* WHAT THE TASK ASKS: Copy the following rows verbatim, every one of them, from first to last.

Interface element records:
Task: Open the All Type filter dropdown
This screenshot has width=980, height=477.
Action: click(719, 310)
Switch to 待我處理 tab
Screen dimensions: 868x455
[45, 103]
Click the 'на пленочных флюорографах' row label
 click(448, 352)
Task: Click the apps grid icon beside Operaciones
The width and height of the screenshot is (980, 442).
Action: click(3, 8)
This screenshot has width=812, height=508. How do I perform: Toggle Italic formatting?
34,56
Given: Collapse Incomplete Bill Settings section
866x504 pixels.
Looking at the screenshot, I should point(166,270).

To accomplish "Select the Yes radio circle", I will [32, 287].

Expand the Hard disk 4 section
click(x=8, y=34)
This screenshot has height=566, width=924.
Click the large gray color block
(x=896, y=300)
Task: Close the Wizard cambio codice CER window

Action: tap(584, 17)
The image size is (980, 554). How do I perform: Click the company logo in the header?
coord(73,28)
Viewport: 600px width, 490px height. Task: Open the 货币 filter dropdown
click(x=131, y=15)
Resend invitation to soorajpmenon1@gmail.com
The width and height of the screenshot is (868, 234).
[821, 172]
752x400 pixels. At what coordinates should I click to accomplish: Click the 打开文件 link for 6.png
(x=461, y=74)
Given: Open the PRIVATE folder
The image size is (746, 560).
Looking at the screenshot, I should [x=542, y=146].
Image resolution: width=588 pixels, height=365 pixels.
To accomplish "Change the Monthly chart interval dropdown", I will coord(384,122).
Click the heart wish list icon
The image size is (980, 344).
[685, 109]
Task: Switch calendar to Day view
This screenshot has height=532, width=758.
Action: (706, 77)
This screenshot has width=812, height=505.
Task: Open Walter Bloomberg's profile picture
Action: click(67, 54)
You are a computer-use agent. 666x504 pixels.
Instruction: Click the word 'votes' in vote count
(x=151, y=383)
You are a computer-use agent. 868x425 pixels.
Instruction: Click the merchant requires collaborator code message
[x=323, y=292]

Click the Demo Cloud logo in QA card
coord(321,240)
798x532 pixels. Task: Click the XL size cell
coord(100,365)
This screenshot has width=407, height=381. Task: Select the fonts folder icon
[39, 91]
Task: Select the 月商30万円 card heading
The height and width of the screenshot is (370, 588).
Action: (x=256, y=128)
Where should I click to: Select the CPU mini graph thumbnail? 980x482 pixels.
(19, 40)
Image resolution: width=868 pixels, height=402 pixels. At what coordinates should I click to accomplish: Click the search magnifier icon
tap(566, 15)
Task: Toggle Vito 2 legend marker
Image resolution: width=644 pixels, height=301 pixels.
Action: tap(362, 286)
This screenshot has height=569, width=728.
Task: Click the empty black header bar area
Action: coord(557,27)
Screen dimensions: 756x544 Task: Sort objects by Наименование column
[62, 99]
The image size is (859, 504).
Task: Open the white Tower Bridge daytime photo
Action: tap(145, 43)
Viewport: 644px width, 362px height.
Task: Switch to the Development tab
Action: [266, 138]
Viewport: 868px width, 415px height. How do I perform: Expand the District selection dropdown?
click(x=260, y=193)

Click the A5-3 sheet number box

* SOLUTION BELOW:
Task: Open the All Type filter dropdown
This screenshot has width=980, height=477.
Action: click(719, 310)
Switch to 待我處理 tab
Screen dimensions: 868x455
[45, 103]
Click the 'на пленочных флюорографах' row label
 click(448, 352)
Task: Click the apps grid icon beside Operaciones
The width and height of the screenshot is (980, 442).
Action: click(3, 8)
This screenshot has width=812, height=508. How do I perform: Toggle Italic formatting?
34,56
Given: Collapse Incomplete Bill Settings section
866x504 pixels.
Looking at the screenshot, I should point(166,270).

To accomplish "Select the Yes radio circle", I will [32, 287].

Expand the Hard disk 4 section
click(x=8, y=34)
This screenshot has height=566, width=924.
Click the large gray color block
(x=896, y=300)
Task: Close the Wizard cambio codice CER window

Action: tap(584, 17)
The image size is (980, 554). How do I perform: Click the company logo in the header?
coord(73,28)
Viewport: 600px width, 490px height. Task: Open the 货币 filter dropdown
click(x=131, y=15)
Resend invitation to soorajpmenon1@gmail.com
The width and height of the screenshot is (868, 234).
[821, 172]
752x400 pixels. At what coordinates should I click to accomplish: Click the 打开文件 link for 6.png
(x=461, y=74)
Given: Open the PRIVATE folder
The image size is (746, 560).
Looking at the screenshot, I should [x=542, y=146].
Image resolution: width=588 pixels, height=365 pixels.
To accomplish "Change the Monthly chart interval dropdown", I will coord(384,122).
Click the heart wish list icon
The image size is (980, 344).
[685, 109]
Task: Switch calendar to Day view
This screenshot has height=532, width=758.
Action: (706, 77)
This screenshot has width=812, height=505.
Task: Open Walter Bloomberg's profile picture
Action: click(67, 54)
You are a computer-use agent. 666x504 pixels.
Instruction: Click the word 'votes' in vote count
(x=151, y=383)
You are a computer-use agent. 868x425 pixels.
Instruction: Click the merchant requires collaborator code message
[x=323, y=292]

Click the Demo Cloud logo in QA card
coord(321,240)
798x532 pixels. Task: Click the XL size cell
coord(100,365)
This screenshot has width=407, height=381. Task: Select the fonts folder icon
[39, 91]
Task: Select the 月商30万円 card heading
The height and width of the screenshot is (370, 588).
Action: (x=256, y=128)
Where should I click to: Select the CPU mini graph thumbnail? 980x482 pixels.
(19, 40)
Image resolution: width=868 pixels, height=402 pixels. At what coordinates should I click to accomplish: Click the search magnifier icon
tap(566, 15)
Task: Toggle Vito 2 legend marker
Image resolution: width=644 pixels, height=301 pixels.
Action: tap(362, 286)
This screenshot has height=569, width=728.
Task: Click the empty black header bar area
Action: coord(557,27)
Screen dimensions: 756x544 Task: Sort objects by Наименование column
[62, 99]
The image size is (859, 504).
Task: Open the white Tower Bridge daytime photo
Action: tap(145, 43)
Viewport: 644px width, 362px height.
Task: Switch to the Development tab
Action: [266, 138]
Viewport: 868px width, 415px height. How do I perform: Expand the District selection dropdown?
click(x=260, y=193)

Click the A5-3 sheet number box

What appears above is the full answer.